Interoperability, extensibility, and governance
- Many like the goal of interchange between canvas apps, but question how far that can go when apps innovate mainly in node semantics and behavior.
- Suggestions:
- Baseline core spec plus extensible metadata (similar to unist or Markdown frontmatter).
- Explicit support for custom node types, styles, and embeds (URIs, MIME types, richer link types).
- Version field at top level; conventions for extensions.
- Some criticize launching as a “1.0 open format” without prior collaboration with other tools; others see this as a reasonable starting point that can evolve through feedback.
Technical details & missing pieces
- Calls for:
- Explicit bounding box / metadata for initial view and embedding.
- Clearer definition of coordinates, units, zoom behavior, and origin.
- Defined z‑ordering (later added: array order = z‑index).
- Explicit group children instead of inferring from geometric overlap.
- More styling (stroke width/style, shapes, scribbles, transparency, routing of edges).

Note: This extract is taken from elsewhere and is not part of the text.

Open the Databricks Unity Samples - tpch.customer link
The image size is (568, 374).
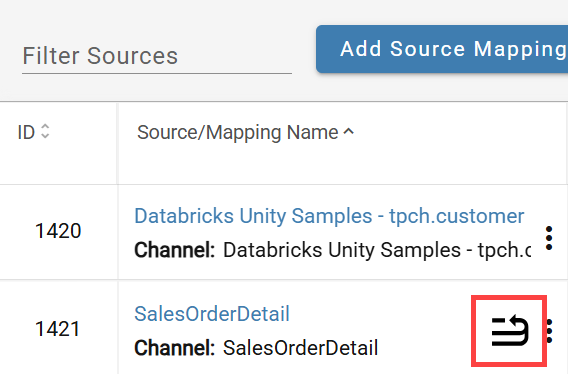click(329, 216)
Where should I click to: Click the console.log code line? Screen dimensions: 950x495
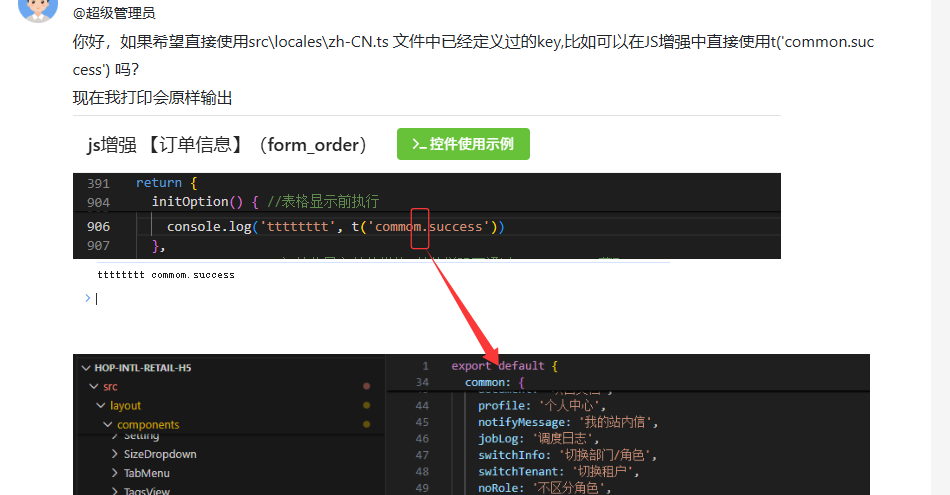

- Debate over arrays vs maps for nodes, required vs optional fields, and whether “point nodes” should exist.
Format choice: JSON vs alternatives
- JSON chosen is seen as good for tooling, web use, and text‑file philosophy; some argue SQLite or binary formats would be better for integrity and performance, others note portability, diffability, and simplicity favor JSON.
- Comparisons to SVG, GraphML, Excalidraw, Argdown, HTML, and YAML: several argue reusing or mapping to existing standards might be wiser; others say SVG/HTML are too low‑level or complex for this semantic graph‑like model.
Infinite canvas UX
- Mixed feelings: some find infinite canvases powerful; others find them overwhelming and poorly aligned with their mental models.
- Suggestions include multi‑scale information density, nested canvases, and tooling that operates on subsets/viewport slices rather than whole documents.